The source material is heavily mixed, it comprises DV AVI in PAL, HDV 1080i PAL, XDCAM-EX HQ PAL, Canon 422 MXF, Red 4K and AVCHD 1080i NTSC. The source is exported to MPEG2-DVD NTSC High Quality Widescreen. It is loaded with lots of effects and transitions, a lot of them keyframed with bezier curves and up to 6 tracks in use.

This means that on export there is a lot of scaling and rendering, as well as field reversal from UFF to LFF for some sources. In all, a nightmarish timeline to export.

Time for the MPE to get off it's exalted fence and get to work.

We are talking about compression to MPEG2, which is not very hard on the CPU. It is only moderately compressed, so threading can resolve most of the processing required by the CPU in a few steps, before it hands off the results to the RAM, which hands it over to the MPE for rendering and scaling, which in turn hands it back over to RAM and then is burst to the disk(s). However, while waiting for the disk(s) to finish writing, the RAM memory is also holding frames from the source material that the CPU still needs to process. The more memory is available, the more frames can be held there for faster processing.

The basic ingredients here are the amount of RAM, number of cores and the clock speed.

More RAM means more frames in memory, more cores means faster processing by the CPU and getting data out of the queue in RAM and a higher clock speed means everything will go faster. If the amount of RAM is limited, the speed of the disk(s) can be the bottleneck.

The difference between hardware or software assisted MPE encoding.

If hardware assisted MPE is enabled, there is a lot of traffic from RAM to the CUDA card, to VRAM and back, which causes delays. For this test there is a lot of scaling and rendering going on and the CUDA card always uses maximum quality settings, in contrast to software only. So, software only leaves out the latency of RAM - GPU - VRAM communication, which means less overhead and it does not by default use maximum quality.

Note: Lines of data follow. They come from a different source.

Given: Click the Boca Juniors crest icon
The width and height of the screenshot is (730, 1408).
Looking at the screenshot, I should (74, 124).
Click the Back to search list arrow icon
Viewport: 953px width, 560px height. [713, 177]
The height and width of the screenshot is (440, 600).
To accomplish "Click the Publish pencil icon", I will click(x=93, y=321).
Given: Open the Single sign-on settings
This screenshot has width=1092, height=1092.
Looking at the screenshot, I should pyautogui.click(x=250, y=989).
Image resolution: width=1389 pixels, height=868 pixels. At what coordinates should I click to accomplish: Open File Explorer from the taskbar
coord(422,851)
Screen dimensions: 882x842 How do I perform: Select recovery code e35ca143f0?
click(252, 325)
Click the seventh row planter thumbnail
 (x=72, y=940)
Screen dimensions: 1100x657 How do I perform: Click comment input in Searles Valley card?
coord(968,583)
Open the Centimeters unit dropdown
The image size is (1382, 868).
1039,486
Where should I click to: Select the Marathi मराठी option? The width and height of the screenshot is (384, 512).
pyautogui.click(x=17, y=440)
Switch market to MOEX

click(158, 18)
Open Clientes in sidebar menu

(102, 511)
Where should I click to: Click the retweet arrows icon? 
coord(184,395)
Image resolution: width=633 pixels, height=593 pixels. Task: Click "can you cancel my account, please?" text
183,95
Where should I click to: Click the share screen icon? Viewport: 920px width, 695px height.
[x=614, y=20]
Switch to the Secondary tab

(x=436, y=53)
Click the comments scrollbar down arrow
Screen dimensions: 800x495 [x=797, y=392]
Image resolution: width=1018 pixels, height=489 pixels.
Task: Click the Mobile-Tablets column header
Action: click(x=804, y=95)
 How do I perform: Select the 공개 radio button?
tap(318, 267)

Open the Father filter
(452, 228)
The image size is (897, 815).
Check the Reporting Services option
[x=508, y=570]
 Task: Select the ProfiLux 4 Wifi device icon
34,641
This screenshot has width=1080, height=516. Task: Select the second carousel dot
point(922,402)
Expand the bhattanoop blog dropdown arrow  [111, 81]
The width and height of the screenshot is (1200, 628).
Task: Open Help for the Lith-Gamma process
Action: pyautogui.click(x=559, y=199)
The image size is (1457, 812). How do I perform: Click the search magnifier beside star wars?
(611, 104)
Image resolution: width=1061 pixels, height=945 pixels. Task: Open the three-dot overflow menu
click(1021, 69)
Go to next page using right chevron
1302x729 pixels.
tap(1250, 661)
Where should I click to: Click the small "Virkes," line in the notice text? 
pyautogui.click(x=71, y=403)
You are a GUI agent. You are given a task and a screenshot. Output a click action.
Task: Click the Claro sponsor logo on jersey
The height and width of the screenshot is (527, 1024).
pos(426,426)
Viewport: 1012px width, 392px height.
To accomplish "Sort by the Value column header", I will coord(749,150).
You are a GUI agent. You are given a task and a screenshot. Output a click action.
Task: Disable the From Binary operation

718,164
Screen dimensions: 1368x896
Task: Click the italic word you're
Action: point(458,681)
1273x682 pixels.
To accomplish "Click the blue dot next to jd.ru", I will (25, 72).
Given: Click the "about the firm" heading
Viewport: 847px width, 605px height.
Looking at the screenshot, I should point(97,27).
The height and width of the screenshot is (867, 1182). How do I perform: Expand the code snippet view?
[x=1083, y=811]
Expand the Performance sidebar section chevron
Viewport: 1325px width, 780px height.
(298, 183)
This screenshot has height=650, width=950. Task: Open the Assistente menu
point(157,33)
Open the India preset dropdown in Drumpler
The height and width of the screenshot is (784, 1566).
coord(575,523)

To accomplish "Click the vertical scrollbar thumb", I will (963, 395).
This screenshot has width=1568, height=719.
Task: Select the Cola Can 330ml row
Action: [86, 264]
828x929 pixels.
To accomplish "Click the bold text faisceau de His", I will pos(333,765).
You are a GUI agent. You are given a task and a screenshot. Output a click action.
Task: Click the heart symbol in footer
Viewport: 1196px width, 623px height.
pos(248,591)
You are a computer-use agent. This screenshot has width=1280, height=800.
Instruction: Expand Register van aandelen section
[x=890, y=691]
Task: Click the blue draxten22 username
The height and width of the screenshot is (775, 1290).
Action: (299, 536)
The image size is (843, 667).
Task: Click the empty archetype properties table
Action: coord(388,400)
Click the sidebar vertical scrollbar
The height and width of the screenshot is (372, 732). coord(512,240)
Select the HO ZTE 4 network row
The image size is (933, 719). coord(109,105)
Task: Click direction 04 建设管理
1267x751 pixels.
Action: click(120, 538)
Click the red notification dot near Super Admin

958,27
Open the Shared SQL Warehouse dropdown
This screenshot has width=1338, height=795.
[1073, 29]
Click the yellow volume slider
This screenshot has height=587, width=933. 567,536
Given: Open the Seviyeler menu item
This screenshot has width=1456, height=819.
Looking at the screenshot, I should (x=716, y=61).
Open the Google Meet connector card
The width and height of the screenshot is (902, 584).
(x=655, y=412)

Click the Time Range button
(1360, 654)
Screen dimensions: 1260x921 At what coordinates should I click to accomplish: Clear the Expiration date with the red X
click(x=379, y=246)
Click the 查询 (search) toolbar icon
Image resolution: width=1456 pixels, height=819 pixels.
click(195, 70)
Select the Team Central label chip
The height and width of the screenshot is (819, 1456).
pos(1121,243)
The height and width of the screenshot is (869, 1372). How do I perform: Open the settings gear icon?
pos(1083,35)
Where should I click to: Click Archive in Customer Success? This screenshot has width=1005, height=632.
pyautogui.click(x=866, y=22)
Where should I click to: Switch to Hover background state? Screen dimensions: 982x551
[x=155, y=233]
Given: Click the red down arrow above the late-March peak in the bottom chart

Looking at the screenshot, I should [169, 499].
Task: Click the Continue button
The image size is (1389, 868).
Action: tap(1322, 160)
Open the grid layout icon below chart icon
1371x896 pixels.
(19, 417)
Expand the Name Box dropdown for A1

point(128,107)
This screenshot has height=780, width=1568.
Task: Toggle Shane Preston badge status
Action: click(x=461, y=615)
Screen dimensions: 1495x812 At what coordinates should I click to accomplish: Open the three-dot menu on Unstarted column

It shows the effectiveness of hardware CUDA/MPE that, despite the latency overhead and the maximum quality, the performance penalty is limited to 30 - 40% on very fast systems. The slower the system, the smaller the performance penalty and it may even become a performance and quality benefit using CUDA/MPE.

Adding memory makes a huge difference!!

Performance gains of 50% or more when doubling memory are not uncommon.

The impact of clock speed decreases with more memory installed.